Mars lander on way to red planet
CAPE CANAVERAL, Florida — A robotic geologist armed with a hammer and quake monitor rocketed toward Mars on Saturday, aiming to land on the red planet and explore its mysterious insides.
In a twist, NASA launched the Mars InSight lander from California rather than Florida’s Cape Canaveral. It was the first interplanetary mission ever to depart from the US West Coast, drawing predawn crowds to Vandenberg Air Force Base.
“Mars, here I come! 6 months and counting to the Red Planet,” the mission team tweeted.
“This is a big day. We’re going back to Mars!” NASA’s new boss, Jim Bridenstine, said following liftoff. “This is an extraordinary mission with a whole host of firsts.”

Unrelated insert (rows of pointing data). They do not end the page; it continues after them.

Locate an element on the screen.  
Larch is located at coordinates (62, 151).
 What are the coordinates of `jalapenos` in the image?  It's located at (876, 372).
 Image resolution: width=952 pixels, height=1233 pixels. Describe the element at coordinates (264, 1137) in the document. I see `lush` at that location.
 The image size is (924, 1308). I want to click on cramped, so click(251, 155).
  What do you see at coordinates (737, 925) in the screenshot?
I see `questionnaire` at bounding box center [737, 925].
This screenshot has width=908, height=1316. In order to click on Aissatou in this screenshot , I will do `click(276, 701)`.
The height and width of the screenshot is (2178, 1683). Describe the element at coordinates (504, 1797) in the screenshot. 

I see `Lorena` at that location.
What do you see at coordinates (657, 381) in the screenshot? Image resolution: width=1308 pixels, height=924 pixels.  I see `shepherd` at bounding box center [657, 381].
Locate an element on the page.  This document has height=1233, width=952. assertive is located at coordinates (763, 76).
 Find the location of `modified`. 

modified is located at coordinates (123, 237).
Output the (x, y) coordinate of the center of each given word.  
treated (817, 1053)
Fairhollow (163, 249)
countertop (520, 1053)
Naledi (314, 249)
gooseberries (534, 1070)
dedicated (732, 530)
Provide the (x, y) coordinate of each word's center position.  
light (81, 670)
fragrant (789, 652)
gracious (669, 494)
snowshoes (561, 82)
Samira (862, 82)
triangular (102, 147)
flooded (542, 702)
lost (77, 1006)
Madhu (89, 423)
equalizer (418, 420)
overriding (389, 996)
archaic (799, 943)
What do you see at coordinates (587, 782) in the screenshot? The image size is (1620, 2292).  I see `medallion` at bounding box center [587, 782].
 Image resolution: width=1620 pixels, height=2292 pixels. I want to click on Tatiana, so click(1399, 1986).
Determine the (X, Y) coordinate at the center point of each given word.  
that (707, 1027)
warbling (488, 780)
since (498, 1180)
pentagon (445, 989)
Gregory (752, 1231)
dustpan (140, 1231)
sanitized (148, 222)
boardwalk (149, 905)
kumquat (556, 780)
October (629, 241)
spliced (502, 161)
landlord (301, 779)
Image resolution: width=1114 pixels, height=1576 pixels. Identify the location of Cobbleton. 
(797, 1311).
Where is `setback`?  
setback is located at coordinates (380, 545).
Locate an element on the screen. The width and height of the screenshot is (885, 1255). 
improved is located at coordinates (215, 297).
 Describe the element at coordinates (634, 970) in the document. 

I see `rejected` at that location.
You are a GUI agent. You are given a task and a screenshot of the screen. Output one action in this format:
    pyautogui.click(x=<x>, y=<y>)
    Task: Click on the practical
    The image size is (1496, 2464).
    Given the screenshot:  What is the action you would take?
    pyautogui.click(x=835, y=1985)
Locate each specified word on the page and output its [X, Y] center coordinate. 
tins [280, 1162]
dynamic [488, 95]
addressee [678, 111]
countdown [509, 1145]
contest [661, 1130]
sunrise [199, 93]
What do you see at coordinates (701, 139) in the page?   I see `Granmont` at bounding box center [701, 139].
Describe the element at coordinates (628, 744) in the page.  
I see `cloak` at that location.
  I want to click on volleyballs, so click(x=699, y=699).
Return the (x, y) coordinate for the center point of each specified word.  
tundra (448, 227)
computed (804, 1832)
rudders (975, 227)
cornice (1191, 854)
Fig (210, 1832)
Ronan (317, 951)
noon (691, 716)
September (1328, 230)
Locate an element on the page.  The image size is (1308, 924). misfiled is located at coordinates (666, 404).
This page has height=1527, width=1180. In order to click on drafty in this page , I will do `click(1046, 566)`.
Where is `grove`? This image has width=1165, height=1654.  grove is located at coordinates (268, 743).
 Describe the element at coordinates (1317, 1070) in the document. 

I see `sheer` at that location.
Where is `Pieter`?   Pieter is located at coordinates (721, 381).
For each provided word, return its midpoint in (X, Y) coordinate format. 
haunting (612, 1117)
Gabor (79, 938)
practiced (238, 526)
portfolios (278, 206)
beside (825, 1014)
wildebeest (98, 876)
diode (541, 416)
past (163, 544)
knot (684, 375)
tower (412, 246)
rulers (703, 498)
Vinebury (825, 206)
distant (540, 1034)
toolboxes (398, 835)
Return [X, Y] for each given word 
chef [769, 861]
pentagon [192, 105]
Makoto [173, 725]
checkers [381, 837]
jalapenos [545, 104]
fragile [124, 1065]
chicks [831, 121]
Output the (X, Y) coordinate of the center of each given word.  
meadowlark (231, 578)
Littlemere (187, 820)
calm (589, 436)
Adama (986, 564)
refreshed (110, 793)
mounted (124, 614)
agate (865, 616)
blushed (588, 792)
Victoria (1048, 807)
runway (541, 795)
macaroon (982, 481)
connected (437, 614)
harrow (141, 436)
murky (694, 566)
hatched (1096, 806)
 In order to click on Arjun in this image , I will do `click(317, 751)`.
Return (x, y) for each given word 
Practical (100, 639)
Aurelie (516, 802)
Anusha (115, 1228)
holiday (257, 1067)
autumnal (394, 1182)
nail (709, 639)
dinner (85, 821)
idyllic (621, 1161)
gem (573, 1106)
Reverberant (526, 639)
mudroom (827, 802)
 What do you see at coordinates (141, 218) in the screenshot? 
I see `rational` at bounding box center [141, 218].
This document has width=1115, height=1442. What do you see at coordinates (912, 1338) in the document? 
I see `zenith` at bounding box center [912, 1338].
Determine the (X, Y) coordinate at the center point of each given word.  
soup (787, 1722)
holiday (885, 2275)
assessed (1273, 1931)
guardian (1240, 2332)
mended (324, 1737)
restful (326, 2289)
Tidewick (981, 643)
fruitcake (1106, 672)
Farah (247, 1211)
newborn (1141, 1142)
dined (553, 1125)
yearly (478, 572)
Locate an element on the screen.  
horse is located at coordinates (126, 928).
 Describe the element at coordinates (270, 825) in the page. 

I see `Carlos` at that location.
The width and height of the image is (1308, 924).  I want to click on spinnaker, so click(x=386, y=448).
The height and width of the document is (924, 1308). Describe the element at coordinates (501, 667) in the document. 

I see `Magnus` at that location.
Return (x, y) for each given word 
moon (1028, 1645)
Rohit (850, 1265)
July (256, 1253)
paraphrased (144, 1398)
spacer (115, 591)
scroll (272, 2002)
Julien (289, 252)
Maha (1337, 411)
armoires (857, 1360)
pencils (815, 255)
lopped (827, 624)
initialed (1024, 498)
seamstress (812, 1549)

The spacecraft will take more than six months to get to Mars and start its unprecedented geologic excavations, traveling 485 million kilometers to get there.
InSight will dig deeper into Mars than ever before — nearly five meters — to take the planet’s temperature. It will also attempt to make the first measurements of marsquakes, using a high-tech seismometer placed directly on the Martian surface.
“That’s the real payoff of this whole mission and that’s still lying ahead of us,” said the mission’s chief scientist, Bruce Banerdt of NASA’s Jet Propulsion Laboratory in Pasadena, California.
Although fog prevented Banerdt from seeing the liftoff of the $1 billion US-European mission, he heard the roar of the rocket and all the blaring car alarms it set off.
“It was just an incredible moment,” Banerdt said. Despite the challenges still ahead, “I think I can bask in a little bit of satisfaction and just feeling like we really accomplished something today”.
Besides InSight, the United Launch Alliance’s Atlas V rocket gave a lift to a pair of mini test satellites, or CubeSats, that are trailing InSight to Mars to serve as a potential communication link. Nicknamed WALL-E and EVE from the 2008 animated movie, the twin briefcase-size spacecraft popped off the rocket’s upper stage in hot pursuit of InSight, as elated launch controllers applauded and shook hands following the morning’s success.
Curiosity rover
NASA hasn’t put a spacecraft down on Mars since the Curiosity rover in 2012. The United States, in fact, is the only country to successfully land and operate a spacecraft at Mars. It’s tough, complicated stuff. Only about 40 percent of all missions to Mars from all countries orbiters and landers alike have proved successful over the decades.
If all goes well, the threelegged InSight will descend by parachute and engine firings onto a flat region of Mars believed to be free of big, potentially dangerous rocks on Nov 26. Once down, it will stay put, using a mechanical arm to place the science instruments on the surface.
Banerdt said Mars is ideal for learning how the rocky planets of our solar system formed 4.5 billion years ago. Unlike our active Earth, Mars hasn’t been transformed by plate tectonics and other processes, he said. InSight might also help explain why some planets went on to develop life, while others did not.